Just to add we've in the past opted to avoid tail-calling abort () and friends
exactly to help debugging.  So treating noreturn functions specially with
respect to caller saves looks inconsistent in this regard - it makes debugging
harder since a lot of info in the calling frame is going to be lost?

I hope we at least avoid that at -O0, possibly also with -Og?

> 2024-02-27  Jakub Jelinek  <jakub@redhat.com>
>
>         PR target/114116
>         * config/i386/i386.h (enum call_saved_registers_type): Add
>         TYPE_NO_CALLEE_SAVED_REGISTERS_EXCEPT_BP enumerator.

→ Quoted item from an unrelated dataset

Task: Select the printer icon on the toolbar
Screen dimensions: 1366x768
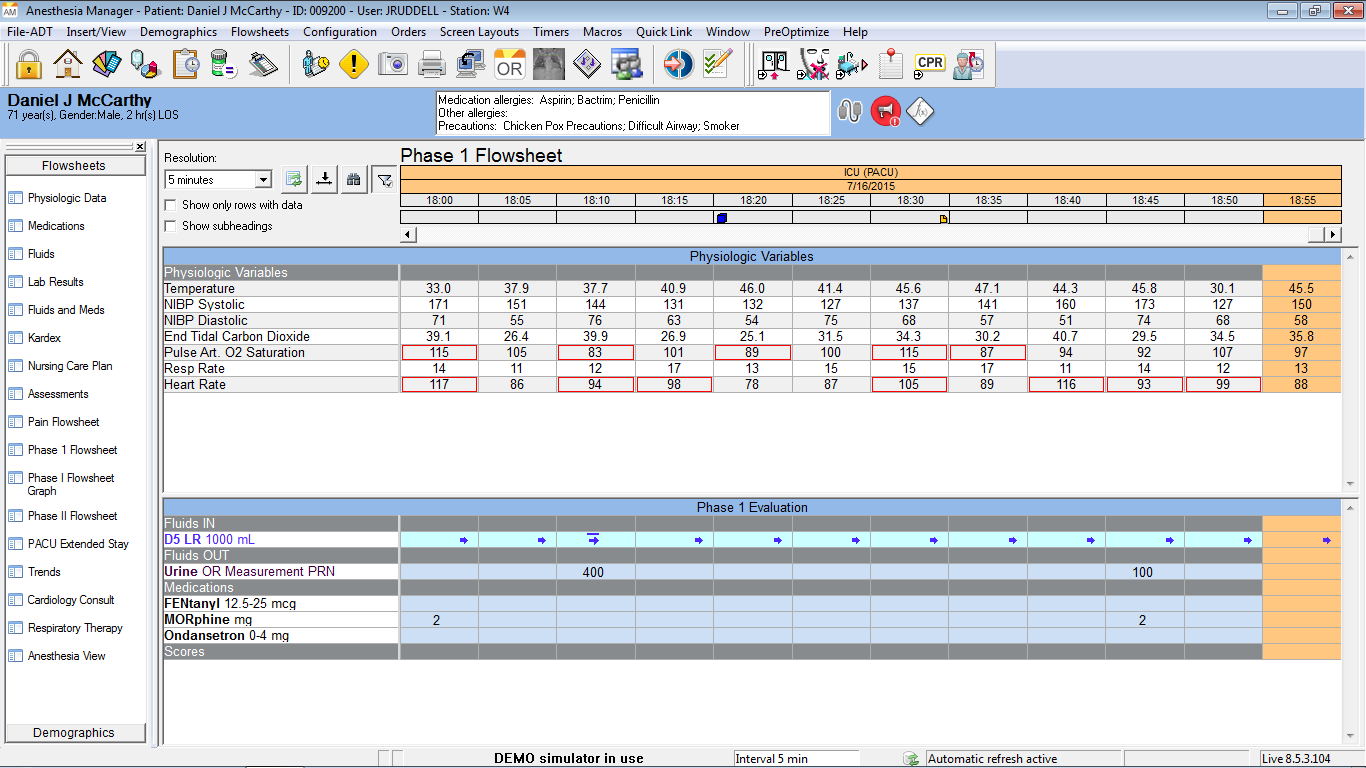Action: tap(431, 63)
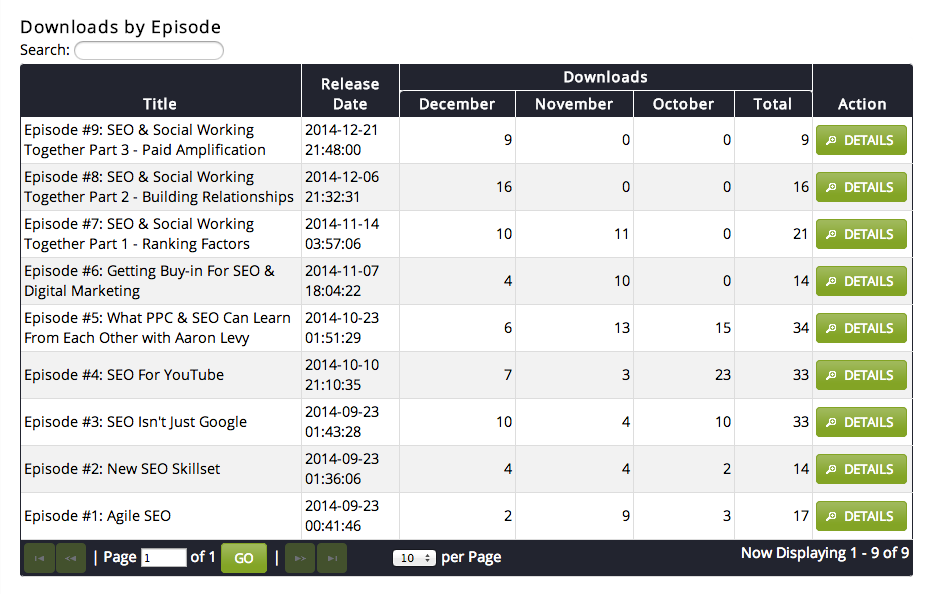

>         * config/i386/i386-options.cc (ix86_set_func_type): Remove
>         has_no_callee_saved_registers variable, add no_callee_saved_registers
>         instead, initialize it depending on whether it is
>         no_callee_saved_registers function or not.  Don't set it if
>         no_caller_saved_registers attribute is present.  Adjust users.

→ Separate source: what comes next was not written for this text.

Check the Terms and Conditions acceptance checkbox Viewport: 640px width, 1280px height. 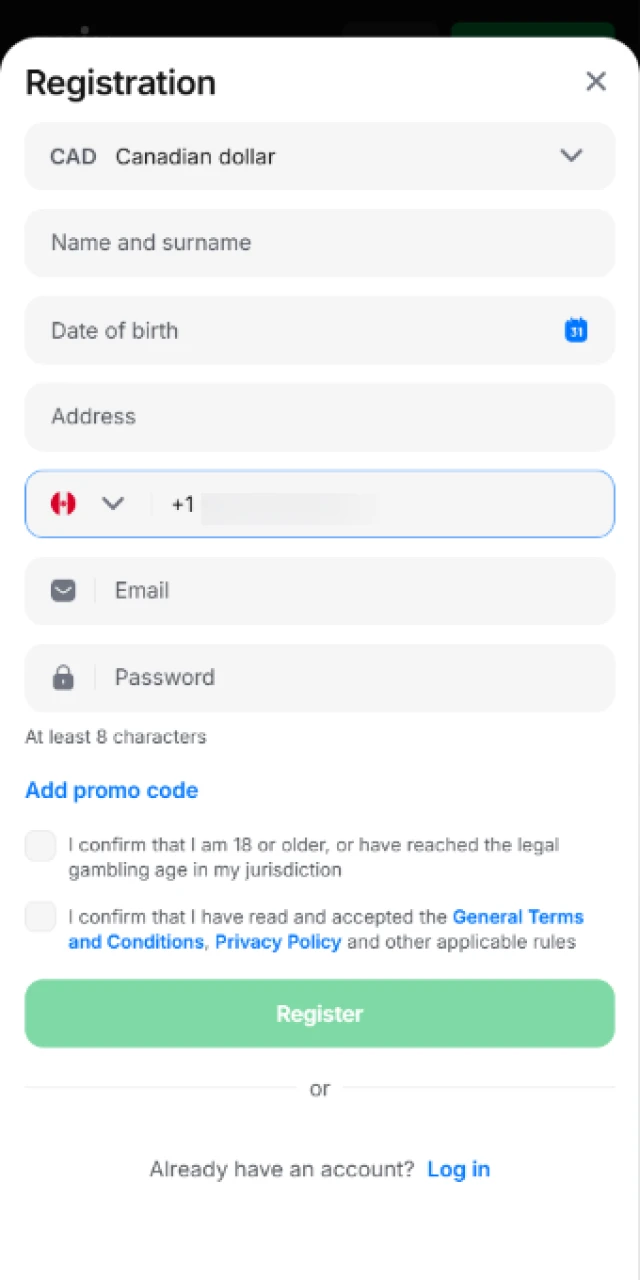(40, 917)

>         * config/i386/i386.cc (ix86_function_ok_for_sibcall): Handle
>         TYPE_NO_CALLEE_SAVED_REGISTERS_EXCEPT_BP like
>         TYPE_NO_CALLEE_SAVED_REGISTERS.

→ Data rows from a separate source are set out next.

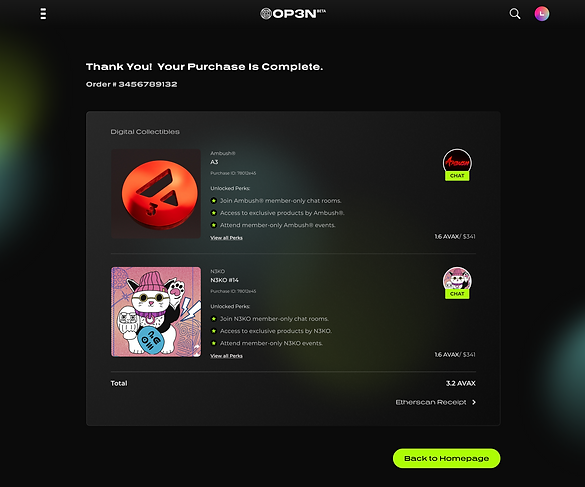The image size is (585, 487).
Task: Click Back to Homepage button
Action: [x=447, y=458]
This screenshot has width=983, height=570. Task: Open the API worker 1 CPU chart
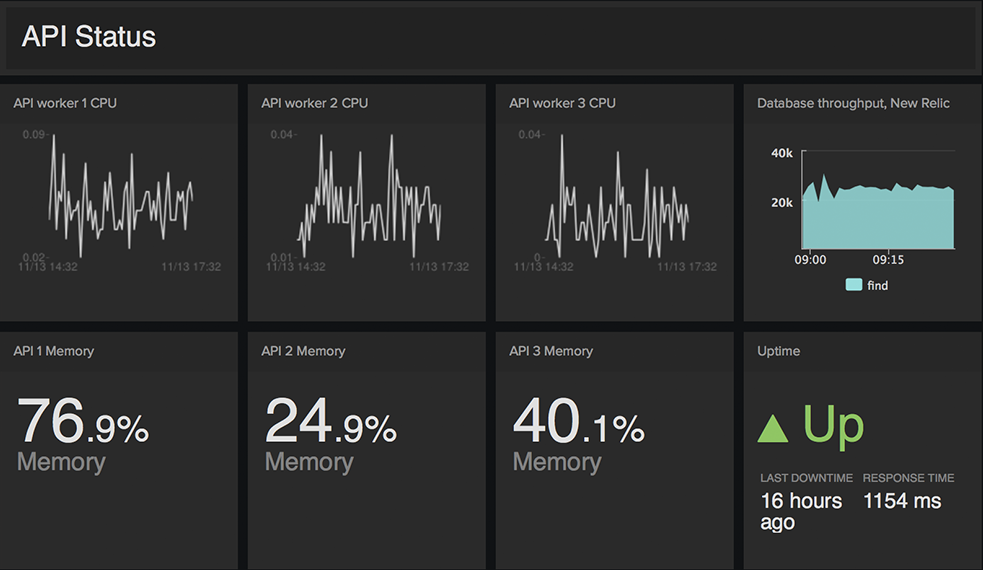tap(120, 197)
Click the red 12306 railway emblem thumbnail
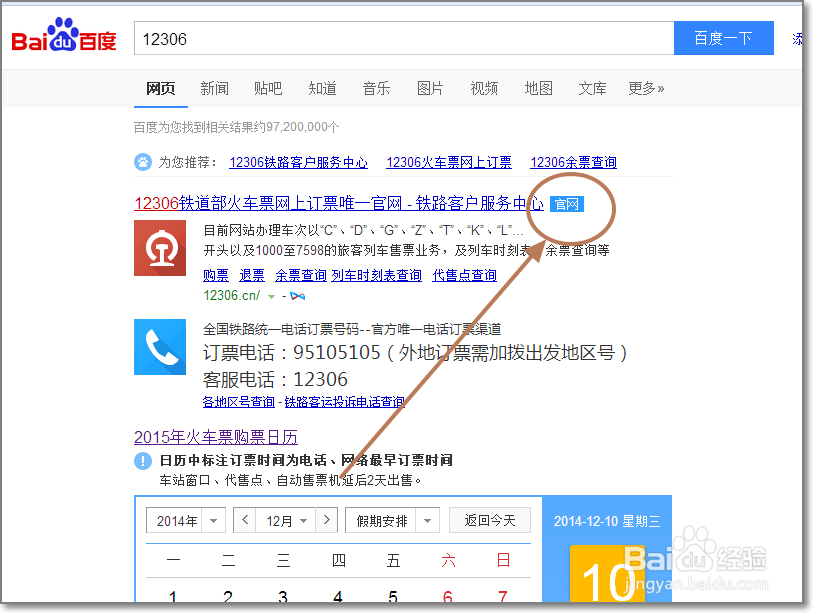The height and width of the screenshot is (613, 813). point(160,247)

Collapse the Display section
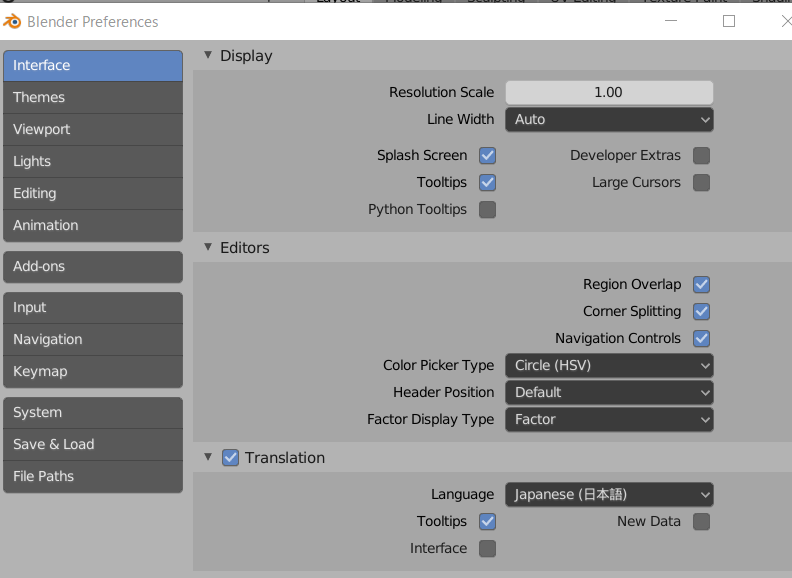[x=208, y=56]
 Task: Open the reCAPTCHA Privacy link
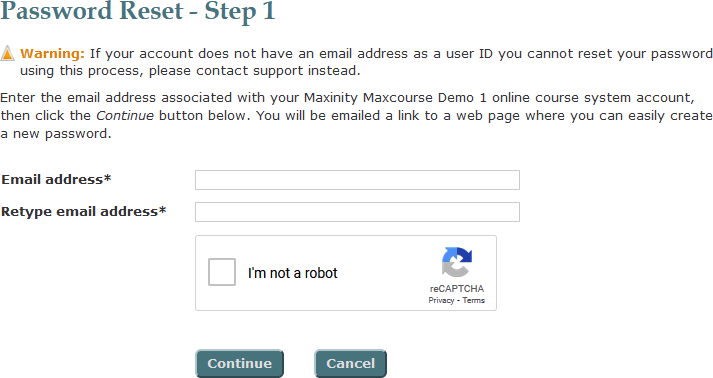coord(441,300)
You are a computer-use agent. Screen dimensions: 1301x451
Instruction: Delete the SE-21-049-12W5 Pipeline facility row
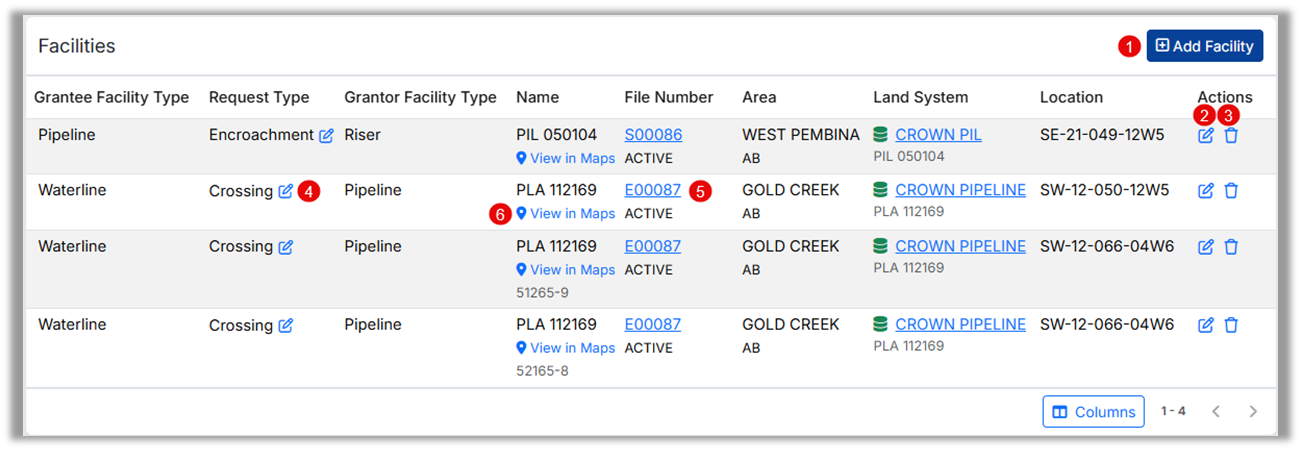1231,135
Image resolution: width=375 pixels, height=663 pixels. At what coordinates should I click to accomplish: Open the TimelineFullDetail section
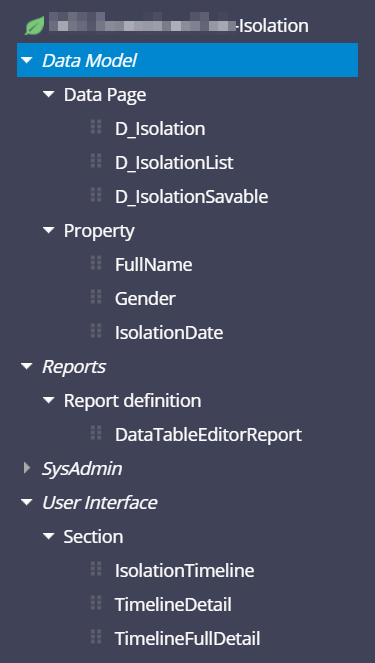click(187, 638)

>         (ix86_save_reg): Handle TYPE_NO_CALLEE_SAVED_REGISTERS_EXCEPT_BP.
>
>         * gcc.target/i386/pr38534-1.c: Allow push/pop of bp.
>         * gcc.target/i386/pr38534-4.c: Likewise.
>         * gcc.target/i386/pr38534-2.c: Likewise.
>         * gcc.target/i386/pr38534-3.c: Likewise.
>         * gcc.target/i386/pr114097-1.c: Likewise.
>         * gcc.target/i386/stack-check-17.c: Expect no pop on ! ia32.
>
> --- gcc/config/i386/i386.h.jj   2024-01-27 22:59:53.121319813 +0100
> +++ gcc/config/i386/i386.h      2024-02-26 16:33:14.644745362 +0100
> @@ -2730,9 +2730,12 @@ enum call_saved_registers_type
>    /* The current function is a function specified with the "interrupt"
>       or "no_caller_saved_registers" attribute.  */
>    TYPE_NO_CALLER_SAVED_REGISTERS,
> +  /* The current function is a function specified with the
> +     "no_callee_saved_registers" attribute.  */
> +  TYPE_NO_CALLEE_SAVED_REGISTERS,
>    /* The current function is a function specified with the "noreturn"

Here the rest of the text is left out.